In codesta creazione di valori nuovi e liquidazione dei vecchi, l’interesse della critica si trova spostato profondamente: non c’è più differenza di cose belle o brutte, degne o indegne; ma in un certo senso tutto può essere materia egualmente importante di analisi e di ricostruzione; ogni cosa è parte di un mondo ideale, anzi un mondo essa, che il critico deve rivivere nella sua complessità. Che è infinita: poichè non c’è cosa tanto meschina, in cui tutto il problema dell’universo non si possa riassumere.

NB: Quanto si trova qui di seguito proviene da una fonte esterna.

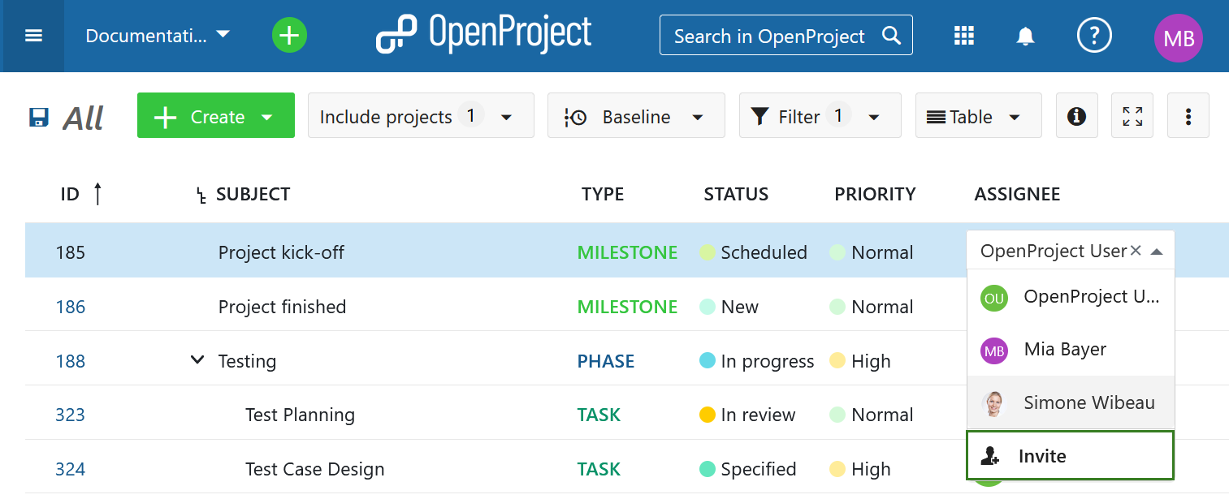Open the Include projects dropdown
Viewport: 1229px width, 499px height.
pyautogui.click(x=420, y=117)
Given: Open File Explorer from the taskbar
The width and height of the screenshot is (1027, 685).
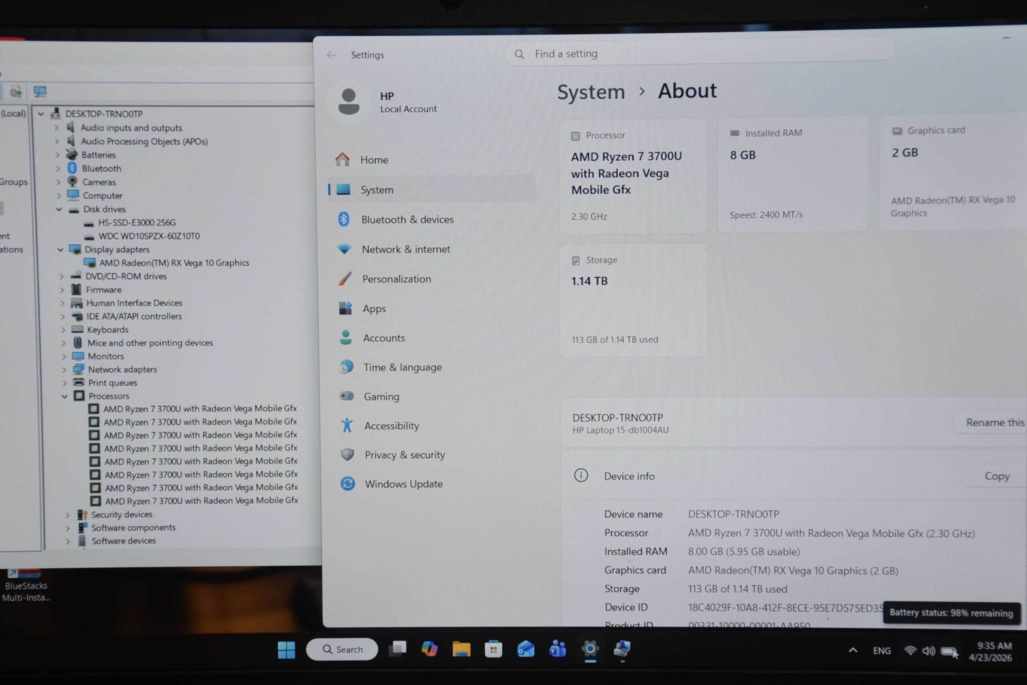Looking at the screenshot, I should pos(461,649).
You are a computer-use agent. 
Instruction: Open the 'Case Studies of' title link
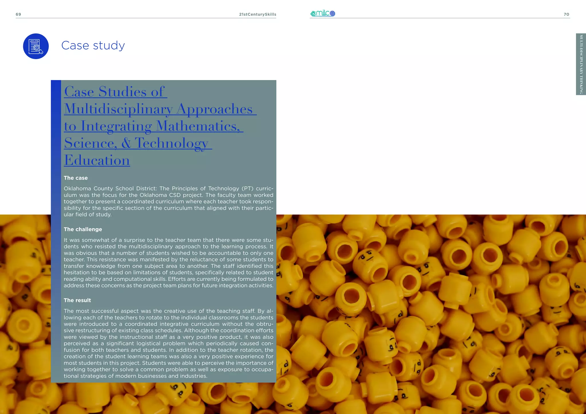click(114, 92)
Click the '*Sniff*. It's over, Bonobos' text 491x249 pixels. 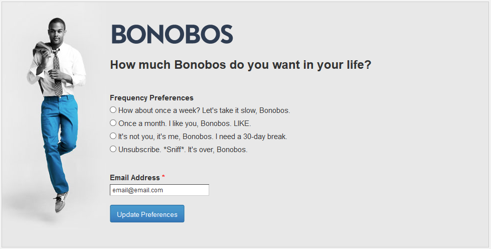pos(206,150)
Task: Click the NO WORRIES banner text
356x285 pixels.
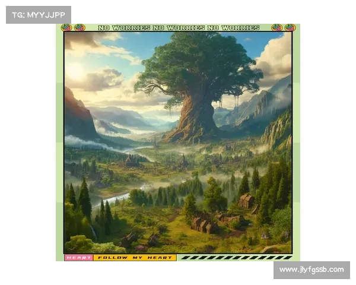Action: [178, 27]
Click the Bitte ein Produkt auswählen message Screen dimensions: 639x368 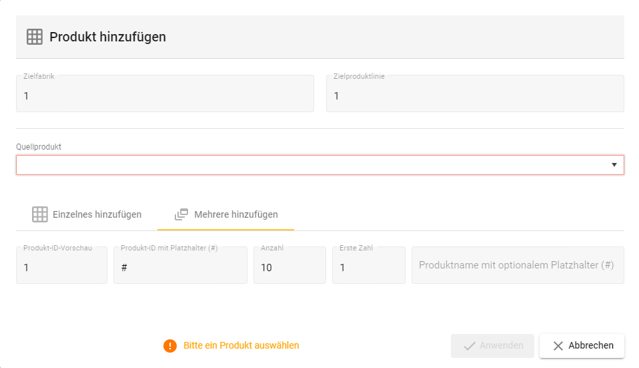tap(241, 346)
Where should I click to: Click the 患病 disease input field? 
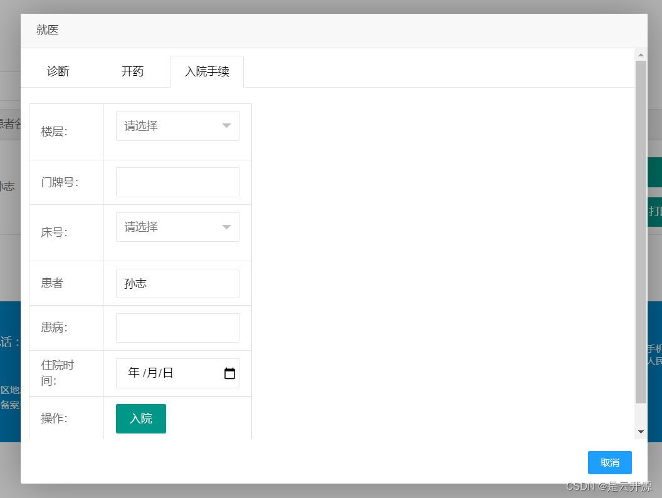point(177,327)
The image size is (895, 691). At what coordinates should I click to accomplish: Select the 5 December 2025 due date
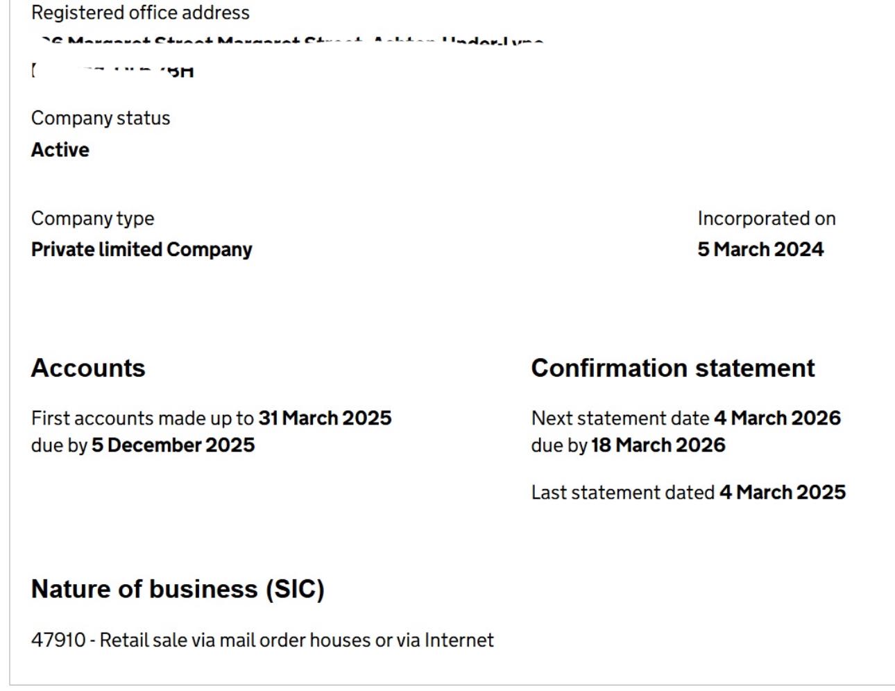tap(173, 445)
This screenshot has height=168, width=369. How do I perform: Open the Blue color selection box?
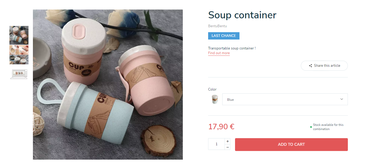(285, 99)
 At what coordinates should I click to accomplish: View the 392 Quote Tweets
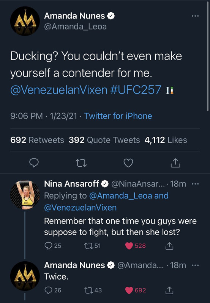104,140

In altre parole, quel che importa non è l’argomento, ma il lavoro del critico, a cui l’opera, è appena un pretesto. Possiamo aggiungere che la coscienza di questa posizione superiore e privilegiata si fa sentir bene nel tono della nostra critica: essa porta nel suo seno, non già le quisquilie grammaticali o paleografiche dei vecchi pedanti, ma le possibilità quasi di una seconda creazione di tutte le cose del mondo; ed è naturale che le porti con molta dignità. Così la critica adempie la sua funzione vera e propria; di affrontare le cose come problemi, che possono e devono essere risolti nella loro essenza, assolutamente.

Tutto ciò può parere un po’ astratto, ma per necessità. Sarebbe difficile indicare qualità letterariamente più precise.

Anche quello che si potrebbe credere carattere e colore dominante della nostra critica, la derivazione da Croce, non ha niente che non sia generico e vago, quasi diremmo trasformato.